It's a question pediatricians would sometimes ask parents: Are there any guns in the home, and, if so, are they kept in a safe, secure place?
Physicians can't make that kind of inquiry any more after the Florida Legislature earlier this year passed a bill banning doctors from asking their patients about gun ownership.
Now some physicians are fighting back in a battle featuring dueling elements of the Hippocratic Oath, freedom of speech and the Second Amendment's right to bear arms.
On Tuesday, with a bevy of doctors at his side, state Rep. Rick Kriseman, D-St. Petersburg, held a press conference about a bill he's sponsoring that would repeal the gun gag order imposed on doctors.
He acknowledges, given the political reality in Tallahassee, that the likelihood of his legislation going anywhere is slim at best but said the issue needs discussion. Some physician organizations also have filed a lawsuit, saying the current law infringes on doctors' freedom of speech.
Mona Mangat is a pediatric allergist who is also the southeast regional director for Doctors for America, one of the physician groups that have come out against the prohibition. She said doctors should be allowed to give basic information about how their patients can make sure children don't have access to their parents' guns.
At Kriseman's press conference, she told a story about a Deerfield Beach father who told his two sons, ages 10 and 11, to go to his pickup to get his hat. The father had a gun in the truck and the 10-year-old shot the 11-year-old with it.
"Any one accidental death from a gun is one too many," she said.
Florida usually has from 16 to 20 accidental gun deaths a year in Florida in which the victim is 25 or younger, she said.
Mangat and Kriseman wondered aloud whether the Legislature would continue to enact measures to stop doctors from broaching particular subjects – smoking and alcohol use, for instance.
"Are the proponents of this law trying to practice medicine without a license? I think so," Mangat said.
Marion Hammer, past president of the National Rifle Association and now a lobbyist for the organization, defended the bill Gov. Rick Scott signed into law, saying doctors "should respect the privacy rights of their patients and shouldn't randomly question them about personal property they own unless there is a medical or safety reason for it.''
"Patients don't like being interrogated about whether or not they own guns when they take their child with a sore throat to a pediatrician, nor do they like being interrogated in an emergency room when their Little Leaguer broke his leg sliding into first base, to be interrogated about whether or not they own guns," she said.

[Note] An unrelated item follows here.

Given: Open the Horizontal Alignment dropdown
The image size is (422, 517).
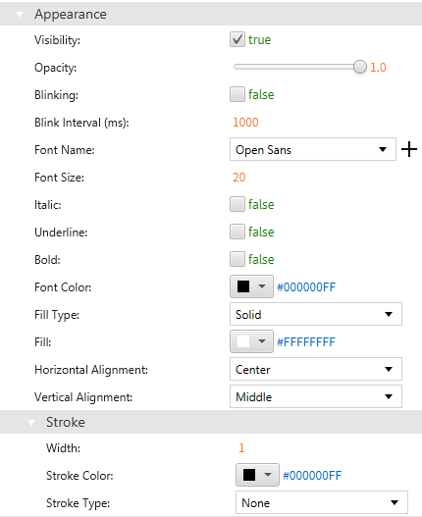Looking at the screenshot, I should (x=316, y=369).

Hammer said the law doesn't prevent doctors from talking to their patients about guns. "It says they should not ask whether or not they own guns unless there is a medical or safety reason for it," she said. "Just to be nosy is not a good reason."
They can still hand out brochures on gun safety, along with, for example, pool safety, she said.
Kriseman scoffed at the notion that his bill touches on a gun owner's right to bear arms.
"If I'm a gun owner, I don't know how someone asking me, 'Do you own a gun?' prevents me from owning a gun," Kriseman said. "They're simply asking the question. If I don't like the question, I don't have to answer."
He said he is not suggesting people give up their guns but that, if they have guns in the home, that they keep them locked up and secure.
Florida law requires a loaded firearm in the home to be stored in a locked box container or secured with a trigger lock if the owner reasonably knows that a child under the age of 16 can gain access to the weapon. Violating the law is a misdemeanor.